EXCERPT TO READ:
--- START ---

Cardinal Sean Brady, the Catholic primate of All Ireland, said in a statement that he was “profoundly sorry and deeply ashamed,” adding, “I hope the publication of today’s report will help heal the hurts of victims and address the wrongs of the past.”

David Clohessy, director of the Survivors Network of Those Abused by Priests, a group based in St. Louis, said that while the report had failed in its duty to bring the perpetrators to justice, it had been clear about the failings of the church.

“While horrific, widespread reports of abuse and cover-up are sadly quite common, the significance here is that a government panel is conclusively saying that the finger-pointing and blame-shifting and excuse-making of the church hierarchy is bogus,” he said in an interview.

The commission was formed in 2000, after an explosive series of radio programs and documentaries in the 1990s began exposing a terrible secret that had been kept by an entire society: the details of what went on in the children’s homes. In 1999, Bertie Ahern, then the prime minister, issued a blanket apology to the victims of the abuse.

--- END ---

DATA SECTION:
--- START ---

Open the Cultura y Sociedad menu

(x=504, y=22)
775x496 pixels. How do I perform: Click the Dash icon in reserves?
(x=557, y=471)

--- END ---
--- START ---

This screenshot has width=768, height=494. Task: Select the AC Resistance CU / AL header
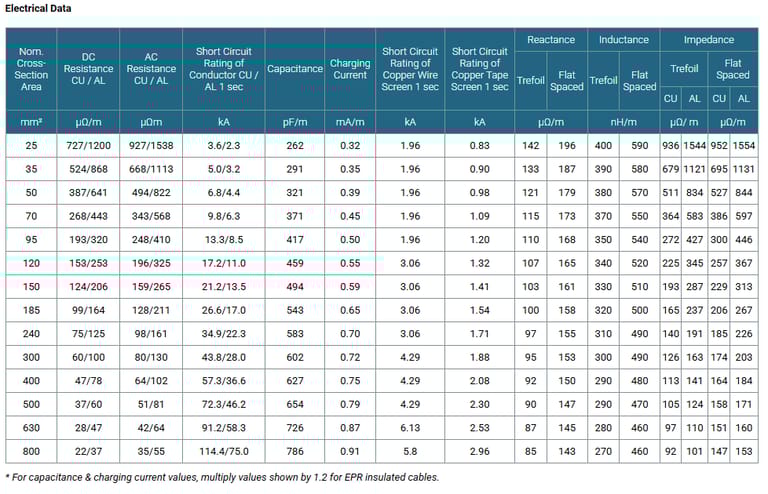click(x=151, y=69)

--- END ---
--- START ---

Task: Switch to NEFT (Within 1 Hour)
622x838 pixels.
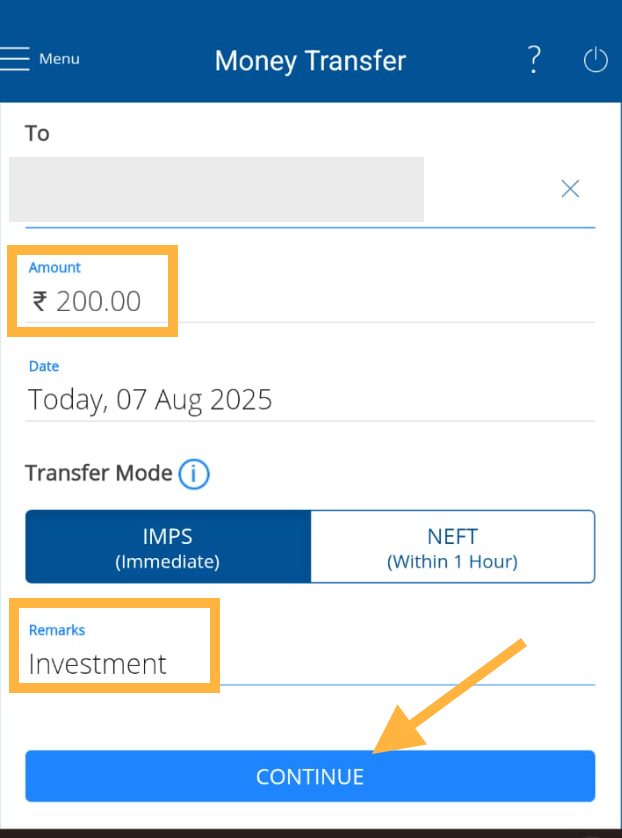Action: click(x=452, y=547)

--- END ---

TASKS TO COMPLETE:
1. List every person named in the text above about the church abuse report.
2. Rewrite the passage of the text above about the church abuse report from "The commission was" to "of the abuse.", replacing "radio programs" with "radio broadcasts".

SOLUTIONS PER TASK:
1.
Sean Brady
David Clohessy
Bertie Ahern

2.
The commission was formed in 2000, after an explosive series of radio broadcasts and documentaries in the 1990s began exposing a terrible secret that had been kept by an entire society: the details of what went on in the children’s homes. In 1999, Bertie Ahern, then the prime minister, issued a blanket apology to the victims of the abuse.